It took the extraordinary to bring back a sense of normalcy.
Laura and I recently descended to a remote stretch of North Coast beach and found miles of magnificent solitude. Even though we've been hiking in these parts for 5 andfrac12; years, we'd never been to this place. Therein lay the familiar in the unfamiliar: This was just our latest discovery of a spectacular nearby destination.
There seems to be no end to the secret rewards awaiting us in the place we now call home. And I needed the reminder after a series of absorbing events.
In June, the Triplicate produced one of its most significant projects in my tenure as editor, the product of hundreds of hours of work and many lost weekends for staff writer Anthony Skeens. "Inside the SHU" played out over four consecutive editions and provided an enlightening look at Pelican Bay State Prison's brand of what you may or may not consider "solitary confinement."
As we applied the finishing touches to the words, designer Bryant Anderson brought his artistic touch to layouts, giving the series its appropriately gritty veneer.
With another inmate hunger strike now under way, the prison's Security Housing Unit is suddenly a national story, and journalists are scrambling to gain interviews with the main characters.
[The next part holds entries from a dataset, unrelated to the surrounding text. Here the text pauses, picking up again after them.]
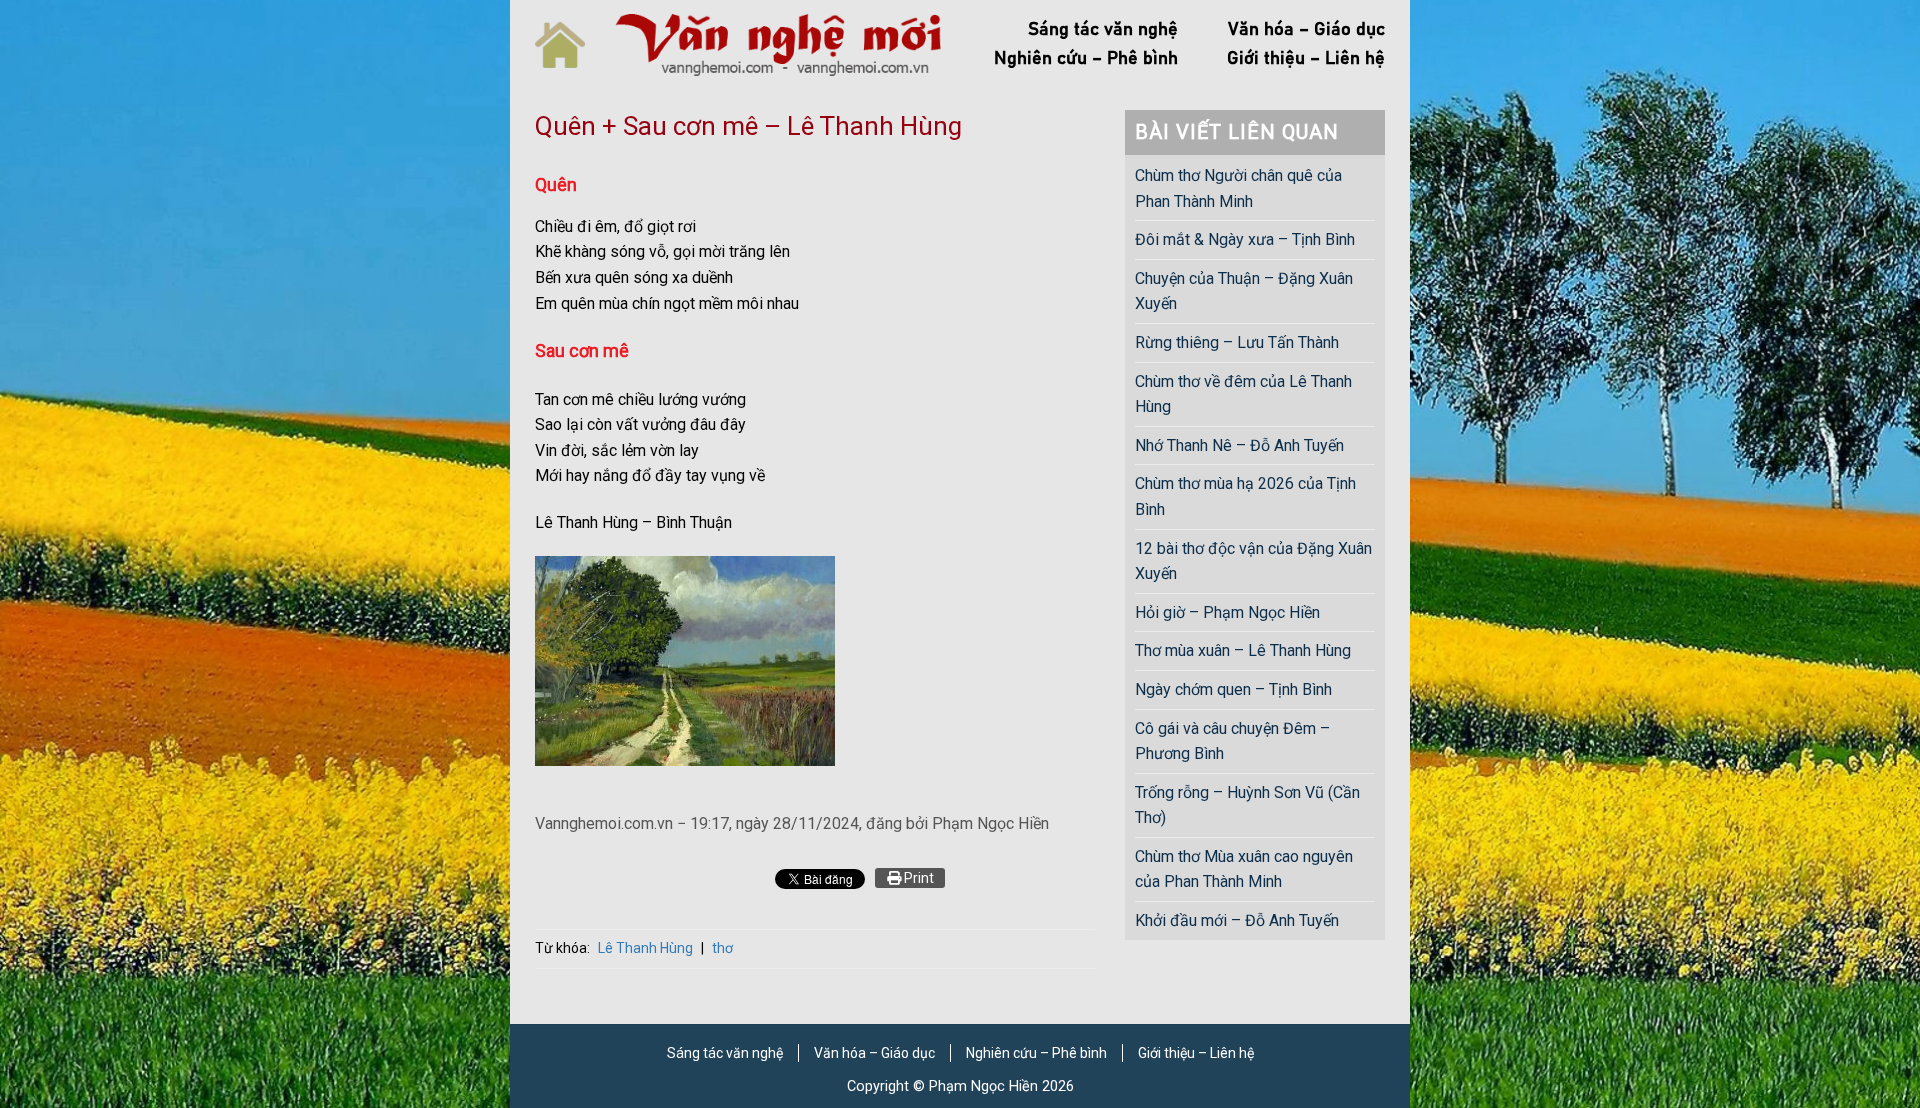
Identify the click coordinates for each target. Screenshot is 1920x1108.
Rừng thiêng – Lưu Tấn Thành (1237, 342)
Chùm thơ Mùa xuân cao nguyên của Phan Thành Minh (1244, 869)
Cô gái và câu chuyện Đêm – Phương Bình (1232, 741)
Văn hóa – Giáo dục (1306, 30)
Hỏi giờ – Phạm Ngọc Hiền (1227, 612)
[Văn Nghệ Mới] (778, 44)
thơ (722, 948)
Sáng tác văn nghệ (1103, 30)
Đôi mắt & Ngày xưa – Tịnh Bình (1245, 239)
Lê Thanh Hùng (645, 948)
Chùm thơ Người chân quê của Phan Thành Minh (1238, 188)
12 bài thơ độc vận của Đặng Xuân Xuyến (1253, 561)
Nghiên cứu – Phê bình (1086, 59)
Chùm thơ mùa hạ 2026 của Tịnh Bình (1245, 496)
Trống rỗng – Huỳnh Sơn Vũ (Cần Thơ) (1247, 805)
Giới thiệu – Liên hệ (1306, 59)
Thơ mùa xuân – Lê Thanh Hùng (1243, 650)
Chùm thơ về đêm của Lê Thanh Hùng (1243, 394)
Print (917, 878)
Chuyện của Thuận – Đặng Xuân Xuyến (1244, 291)
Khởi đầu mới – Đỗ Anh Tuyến (1237, 920)
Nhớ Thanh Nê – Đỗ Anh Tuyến (1239, 445)
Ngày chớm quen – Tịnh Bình (1233, 689)
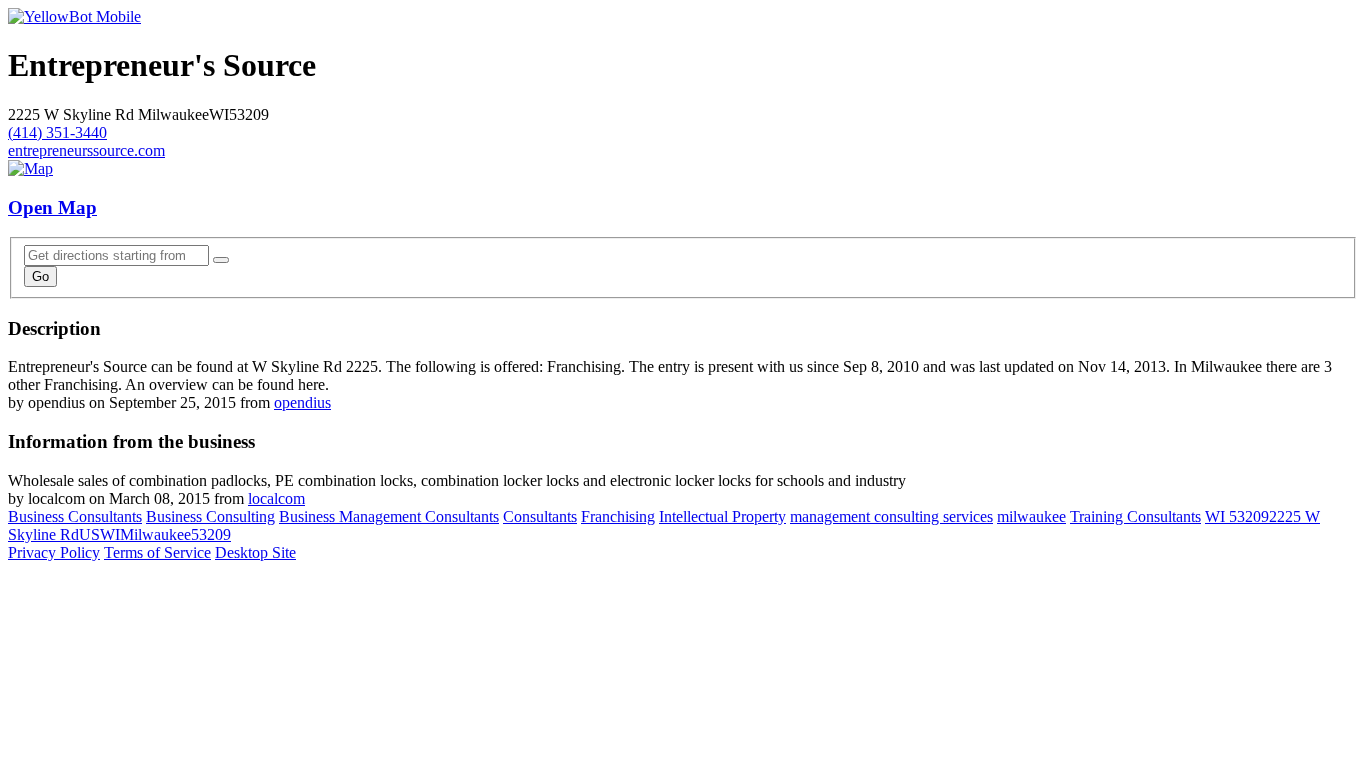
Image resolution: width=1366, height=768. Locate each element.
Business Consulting (210, 516)
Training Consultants (1135, 516)
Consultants (540, 516)
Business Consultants (75, 516)
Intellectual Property (722, 516)
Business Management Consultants (389, 516)
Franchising (618, 516)
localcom (276, 498)
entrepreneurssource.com (86, 150)
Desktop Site (255, 552)
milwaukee (1031, 516)
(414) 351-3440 (57, 132)
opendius (302, 402)
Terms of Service (157, 552)
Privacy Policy (54, 552)
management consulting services (891, 516)
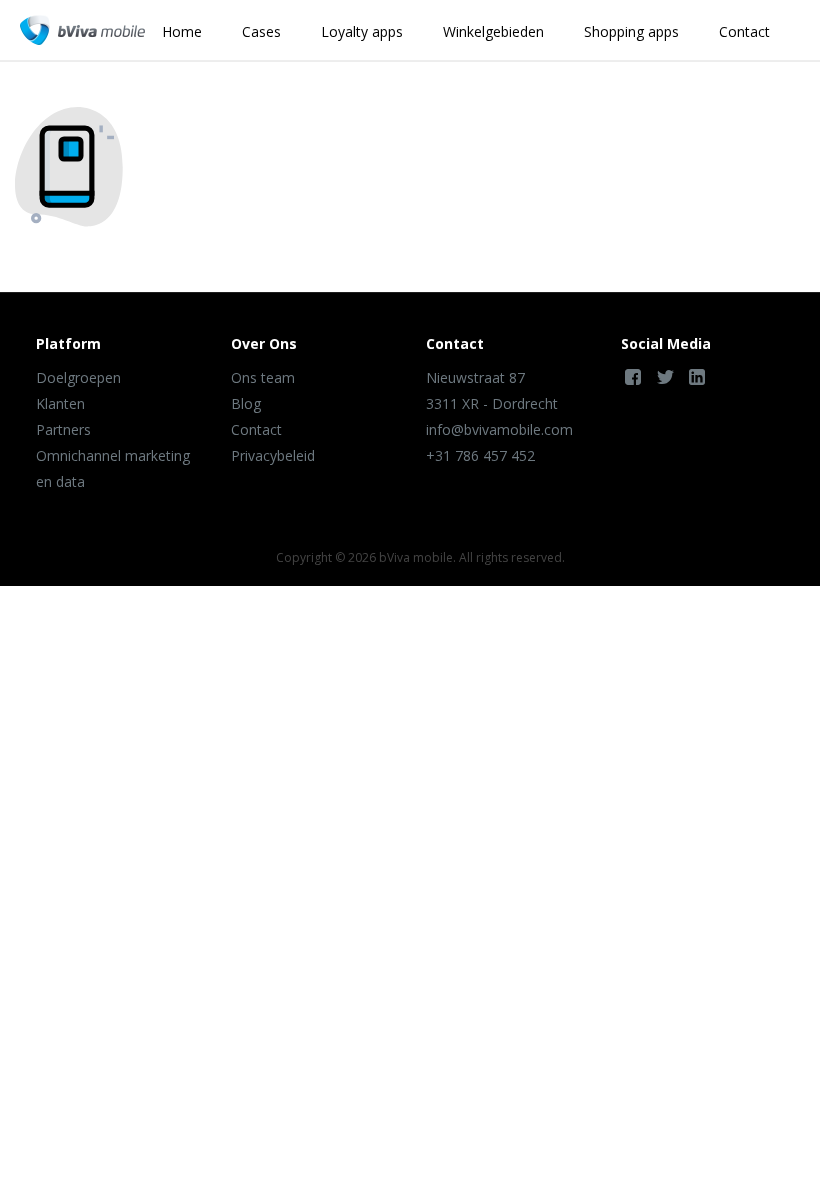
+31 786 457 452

They're racing to retrace Anthony's steps.
The work provided a welcome distraction as my 92-year-old father's health neared the end of a long decline. Del Norte had barely cleared away the aftermath of its Fourth of July festivities when I found myself writing his obituary - my first after editing hundreds of them.
A few days later I was in the pulpit of the Salem, Ore., church I grew up in, looking down at my mother and family and friends and eulogizing the former pastor and social worker, the man whose hard work helped define my childhood and provided a life-long model. It was the easiest speech I ever delivered.
Back home, a longer, happier goodbye played out as my boss announced her retirement plans. Most Del Norters know Publisher Michele Postal for her columns and her accessibility to the public. I'll always admire her big-picture vision of how to steer the Triplicate through tough economic times and her mastery of the innumerable details of the newspaper operation.
She and her husband, longtime Triplicate photographer Rick Postal, will soon be off for Oregon's Willamette Valley, where he grew up and where grandchildren await. I miss them already.
This has led to what I hope will be the final life-changing occurrence for a while, my appointment as publisher/editor, effective today. The quick move by the leaders of Western Communications in Bend is gratifying, and my job now is to show their confidence in me is justified.
There's a great team in place to back me up at the newspaper office in Crescent City and at the printing plant in Smith River. The promotion of Kyle Curtis to the new position of operations manager will help immensely with my juggling act as publisher and editor. So will the work of Assistant Editor Matthew Durkee.
I'll take a few deep breaths and a few days off that I scheduled long before all the recent tumult. Then I'll move into what I still consider to be Michele's office.
I won't dwell on the past, however. As she told me many times: "We're only as good as our next edition."